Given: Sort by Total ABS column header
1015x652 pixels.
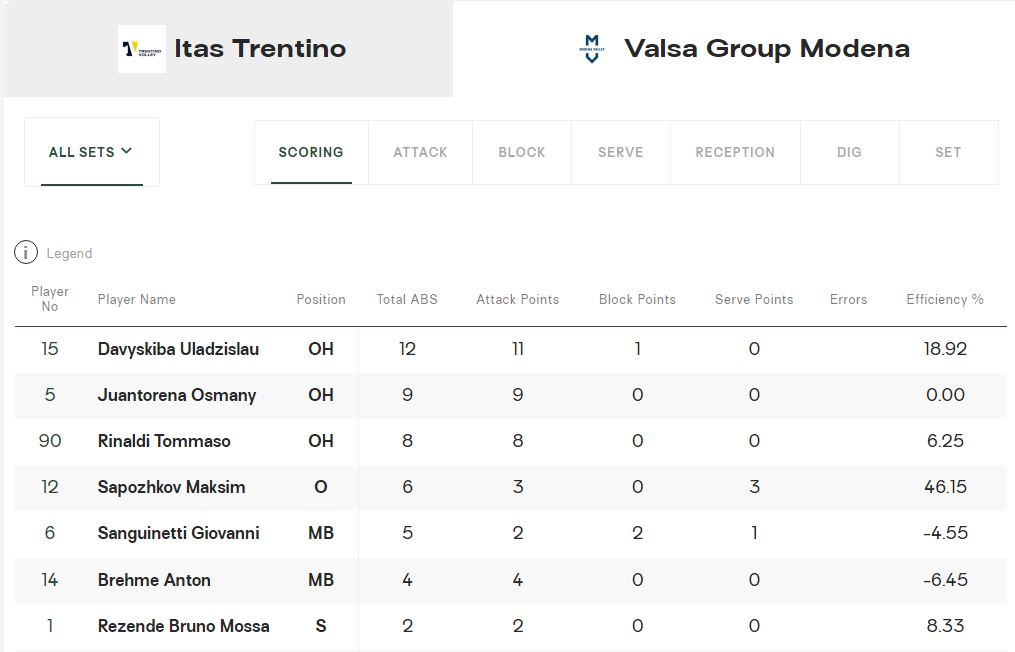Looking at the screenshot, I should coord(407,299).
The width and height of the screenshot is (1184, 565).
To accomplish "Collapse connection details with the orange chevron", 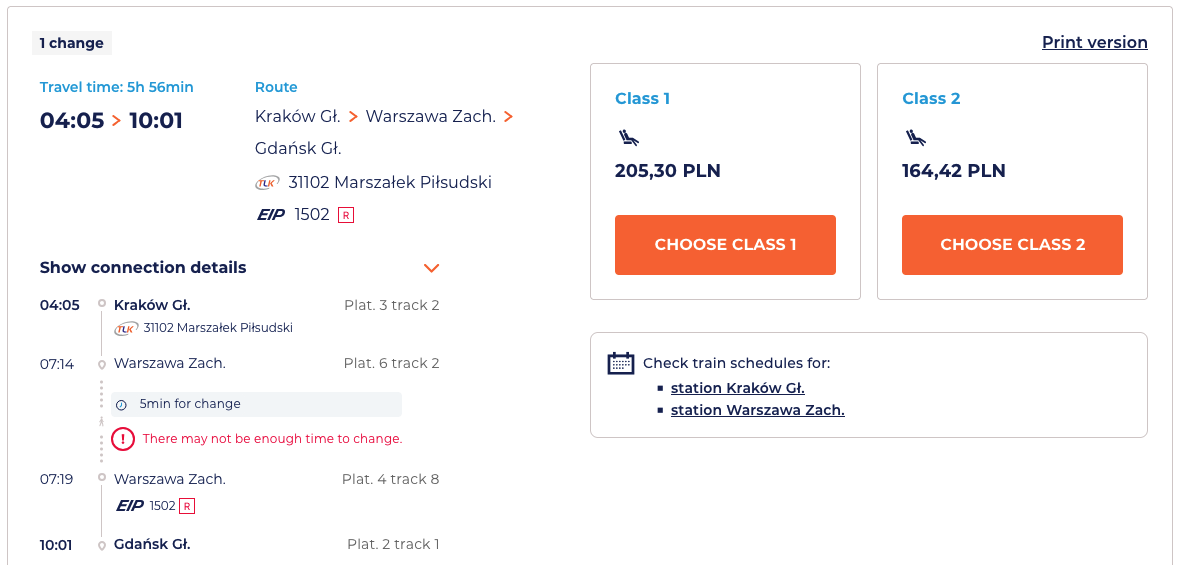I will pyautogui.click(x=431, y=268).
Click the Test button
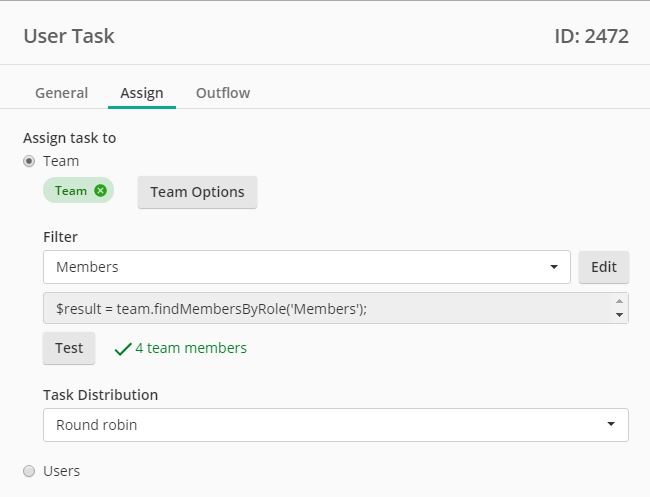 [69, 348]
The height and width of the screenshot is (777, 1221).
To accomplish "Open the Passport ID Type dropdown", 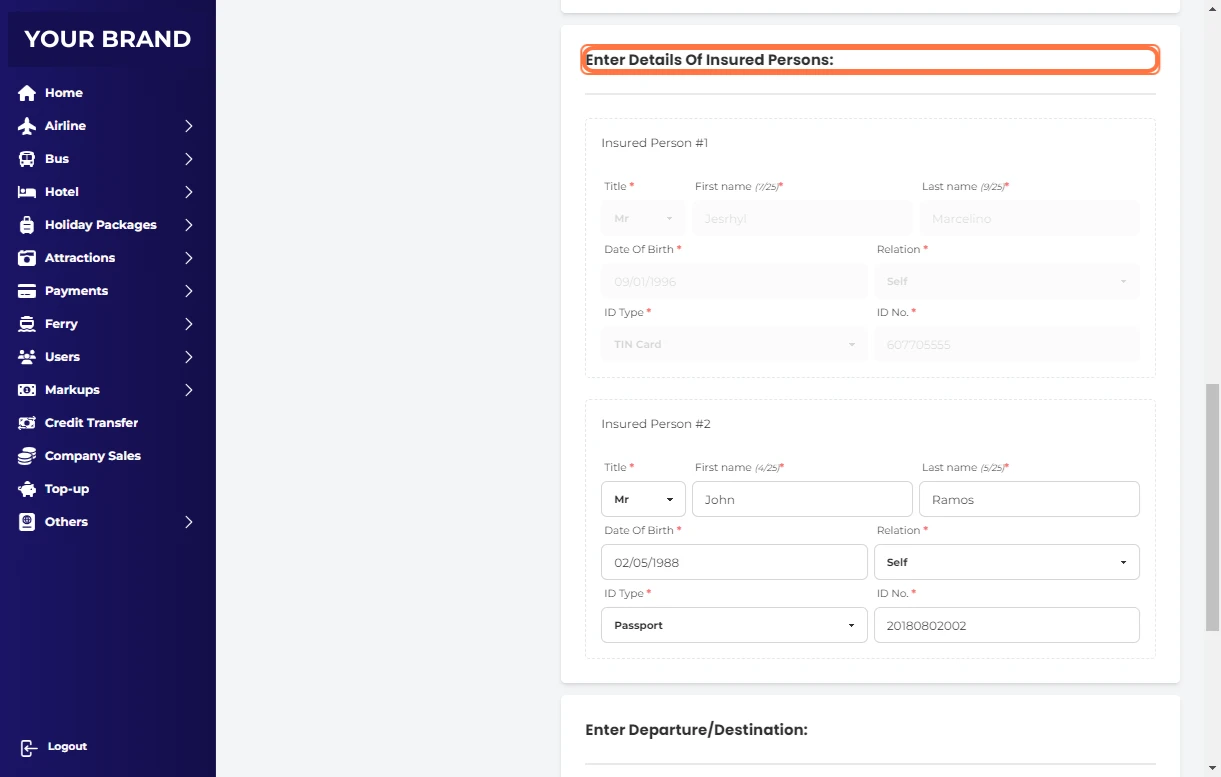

■ Aim of the task ■
Recast the data as a numbered list, beginning at the line that contains "The height and" and continuing through the end of the data, with blank lines left out. Leave the pictures out of the list.

■ Solution to this problem ■
1. The height and width of the screenshot is (777, 1221).
2. To accomplish "Open the Passport ID Type dropdown", 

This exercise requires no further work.